PROBLEM REQUIREMENTS =
Nothing but a number should be given: how many lines in the entries below include the string "computer".

Collected data
*-*-*

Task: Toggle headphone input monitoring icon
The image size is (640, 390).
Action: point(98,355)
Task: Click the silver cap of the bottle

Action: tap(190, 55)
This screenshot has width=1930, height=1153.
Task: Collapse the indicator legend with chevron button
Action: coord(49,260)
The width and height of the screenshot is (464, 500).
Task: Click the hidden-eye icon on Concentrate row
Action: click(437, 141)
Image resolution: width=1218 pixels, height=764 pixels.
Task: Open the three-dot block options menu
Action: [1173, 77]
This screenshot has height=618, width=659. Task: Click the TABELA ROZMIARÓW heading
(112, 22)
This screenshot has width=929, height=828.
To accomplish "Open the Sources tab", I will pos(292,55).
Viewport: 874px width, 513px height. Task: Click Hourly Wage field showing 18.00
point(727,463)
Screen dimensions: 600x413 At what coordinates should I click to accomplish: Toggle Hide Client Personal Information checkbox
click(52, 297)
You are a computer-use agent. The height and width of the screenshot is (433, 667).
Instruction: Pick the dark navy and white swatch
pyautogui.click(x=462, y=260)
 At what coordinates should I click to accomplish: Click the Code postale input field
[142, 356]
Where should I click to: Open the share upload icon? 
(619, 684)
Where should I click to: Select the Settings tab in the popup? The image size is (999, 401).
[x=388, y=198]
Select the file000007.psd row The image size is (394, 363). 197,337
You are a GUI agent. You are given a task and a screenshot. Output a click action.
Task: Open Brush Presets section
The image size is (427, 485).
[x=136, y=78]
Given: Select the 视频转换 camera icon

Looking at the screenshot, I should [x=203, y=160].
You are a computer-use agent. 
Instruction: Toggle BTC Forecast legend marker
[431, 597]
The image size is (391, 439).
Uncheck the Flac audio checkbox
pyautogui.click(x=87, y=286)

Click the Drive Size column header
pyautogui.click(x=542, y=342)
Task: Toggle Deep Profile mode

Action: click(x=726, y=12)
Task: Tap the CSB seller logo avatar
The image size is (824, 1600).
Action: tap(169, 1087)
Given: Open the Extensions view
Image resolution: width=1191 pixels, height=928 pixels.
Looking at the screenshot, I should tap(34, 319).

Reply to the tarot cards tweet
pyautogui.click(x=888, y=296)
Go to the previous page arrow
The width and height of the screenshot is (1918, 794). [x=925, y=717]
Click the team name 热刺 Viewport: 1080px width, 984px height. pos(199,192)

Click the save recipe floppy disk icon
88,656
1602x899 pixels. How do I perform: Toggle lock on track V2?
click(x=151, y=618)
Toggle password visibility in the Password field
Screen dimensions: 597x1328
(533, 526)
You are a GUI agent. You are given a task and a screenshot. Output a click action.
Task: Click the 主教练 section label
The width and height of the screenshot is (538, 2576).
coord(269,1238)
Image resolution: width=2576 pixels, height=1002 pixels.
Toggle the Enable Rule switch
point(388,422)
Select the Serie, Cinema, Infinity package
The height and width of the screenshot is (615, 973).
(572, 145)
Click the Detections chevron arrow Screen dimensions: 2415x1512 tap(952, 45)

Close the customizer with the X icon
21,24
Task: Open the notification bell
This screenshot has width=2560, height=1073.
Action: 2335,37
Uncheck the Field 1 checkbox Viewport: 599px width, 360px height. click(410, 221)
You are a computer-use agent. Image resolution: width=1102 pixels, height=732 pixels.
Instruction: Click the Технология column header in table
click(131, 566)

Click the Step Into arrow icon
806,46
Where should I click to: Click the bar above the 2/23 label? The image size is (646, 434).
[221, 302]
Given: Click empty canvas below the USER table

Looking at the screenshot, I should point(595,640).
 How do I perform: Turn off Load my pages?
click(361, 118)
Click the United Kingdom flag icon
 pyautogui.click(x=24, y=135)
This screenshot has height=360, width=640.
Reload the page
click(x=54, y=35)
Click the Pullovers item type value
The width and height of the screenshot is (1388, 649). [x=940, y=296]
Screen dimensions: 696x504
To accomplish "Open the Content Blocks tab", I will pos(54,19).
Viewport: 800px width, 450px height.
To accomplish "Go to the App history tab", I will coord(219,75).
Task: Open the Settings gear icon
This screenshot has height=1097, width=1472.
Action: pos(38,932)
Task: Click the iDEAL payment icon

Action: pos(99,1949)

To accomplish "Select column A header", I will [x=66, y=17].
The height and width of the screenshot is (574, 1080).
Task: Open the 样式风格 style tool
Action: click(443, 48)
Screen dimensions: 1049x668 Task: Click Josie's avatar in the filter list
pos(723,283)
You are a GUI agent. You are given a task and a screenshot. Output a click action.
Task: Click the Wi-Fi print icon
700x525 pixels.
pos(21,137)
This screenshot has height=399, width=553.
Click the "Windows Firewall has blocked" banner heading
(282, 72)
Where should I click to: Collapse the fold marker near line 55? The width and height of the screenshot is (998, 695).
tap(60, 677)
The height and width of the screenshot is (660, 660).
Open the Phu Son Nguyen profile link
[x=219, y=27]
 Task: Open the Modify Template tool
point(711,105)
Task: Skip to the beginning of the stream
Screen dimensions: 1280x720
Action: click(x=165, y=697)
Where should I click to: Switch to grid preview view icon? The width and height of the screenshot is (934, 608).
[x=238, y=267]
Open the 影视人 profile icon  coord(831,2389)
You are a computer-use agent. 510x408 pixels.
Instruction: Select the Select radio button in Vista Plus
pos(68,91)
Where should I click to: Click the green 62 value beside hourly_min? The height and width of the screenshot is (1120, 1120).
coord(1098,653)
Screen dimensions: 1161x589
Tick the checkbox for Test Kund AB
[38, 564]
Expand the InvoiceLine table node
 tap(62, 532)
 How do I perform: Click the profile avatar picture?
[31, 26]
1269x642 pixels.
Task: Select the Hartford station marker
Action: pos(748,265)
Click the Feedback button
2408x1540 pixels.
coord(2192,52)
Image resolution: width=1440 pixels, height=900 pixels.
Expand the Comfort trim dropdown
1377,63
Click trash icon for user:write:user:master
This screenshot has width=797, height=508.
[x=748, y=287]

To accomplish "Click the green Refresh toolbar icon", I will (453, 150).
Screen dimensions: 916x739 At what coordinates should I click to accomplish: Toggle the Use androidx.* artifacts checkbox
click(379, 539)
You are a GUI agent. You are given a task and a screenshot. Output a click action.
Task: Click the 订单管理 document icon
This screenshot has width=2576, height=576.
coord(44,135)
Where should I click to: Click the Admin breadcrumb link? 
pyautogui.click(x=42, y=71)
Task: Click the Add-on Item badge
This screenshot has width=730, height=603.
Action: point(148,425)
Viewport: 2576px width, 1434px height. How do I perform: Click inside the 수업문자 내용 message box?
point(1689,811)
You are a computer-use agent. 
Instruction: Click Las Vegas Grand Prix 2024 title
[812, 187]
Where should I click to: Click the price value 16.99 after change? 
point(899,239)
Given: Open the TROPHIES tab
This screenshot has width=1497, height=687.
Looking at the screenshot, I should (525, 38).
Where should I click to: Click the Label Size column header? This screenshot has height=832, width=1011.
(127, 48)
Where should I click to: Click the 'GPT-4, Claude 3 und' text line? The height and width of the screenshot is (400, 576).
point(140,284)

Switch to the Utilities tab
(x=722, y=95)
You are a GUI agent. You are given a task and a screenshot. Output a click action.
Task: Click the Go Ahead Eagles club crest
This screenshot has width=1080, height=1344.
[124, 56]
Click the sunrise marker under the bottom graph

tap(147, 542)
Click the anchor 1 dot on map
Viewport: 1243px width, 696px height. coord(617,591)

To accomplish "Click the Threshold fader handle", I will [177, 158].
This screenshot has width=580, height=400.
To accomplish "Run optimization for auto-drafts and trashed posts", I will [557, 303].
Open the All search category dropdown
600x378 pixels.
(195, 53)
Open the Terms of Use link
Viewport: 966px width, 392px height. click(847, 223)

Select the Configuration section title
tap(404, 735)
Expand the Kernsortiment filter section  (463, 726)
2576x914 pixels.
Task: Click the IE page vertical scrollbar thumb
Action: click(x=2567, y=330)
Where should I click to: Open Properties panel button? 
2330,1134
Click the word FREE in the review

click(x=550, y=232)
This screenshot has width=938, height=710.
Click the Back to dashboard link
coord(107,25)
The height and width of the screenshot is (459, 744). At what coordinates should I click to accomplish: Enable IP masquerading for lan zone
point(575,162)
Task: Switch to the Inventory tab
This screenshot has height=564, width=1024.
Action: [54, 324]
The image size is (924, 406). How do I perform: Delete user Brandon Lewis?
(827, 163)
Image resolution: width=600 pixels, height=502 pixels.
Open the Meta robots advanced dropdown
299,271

*-*-*

RESPONSE TO THIS EXERCISE =
5